Alteration of Fc-receptor phenotype and proliferative capacity of Fc-IgG-receptor positive lymphocytes through interaction with soluble immune complexes of patients with SLE or RA

Soluble circulating immune complexes (CIC) are a common finding in patients with systemic lupus erythematosus (SLE), rheumatoid arthritis (RA) or other autoimmune diseases. The predominant immunoglobulin class of most CIC is IgG, which enables these CIC to bind to Fc-IgG-receptor expressing cells.
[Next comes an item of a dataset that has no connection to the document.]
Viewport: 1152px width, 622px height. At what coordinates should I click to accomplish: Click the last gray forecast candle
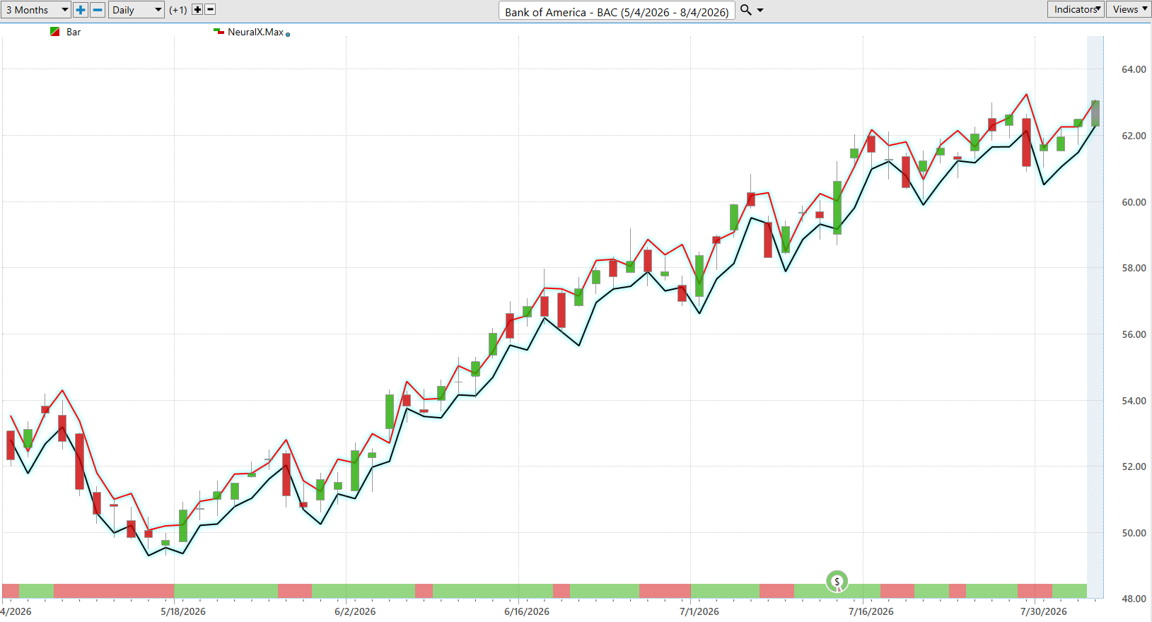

In this study the interaction between soluble CIC from patients with SLE or RA and Fc-IgG-receptor positive lymphoid cells from healthy individuals was investigated. Similar to the effect observed with insoluble immune complexes, soluble CIC interact with Fc-IgG-receptor positive lymphoid cells and can induce a modulation of Fc-receptor expression. Fc-IgG-receptors are lost and Fc-IgM-receptors are expressed on the same cells after IC interaction and culturing the cells for 24 h. Simultaneously with this change of Fc-receptor phenotype the originally Fc-IgG-receptor positive cells demonstrate a decreased ability to proliferate upon mitogen stimulation. This change of phenotype and proliferative capacity correlates with the content of CIC in the sera of patients with SLE or RA.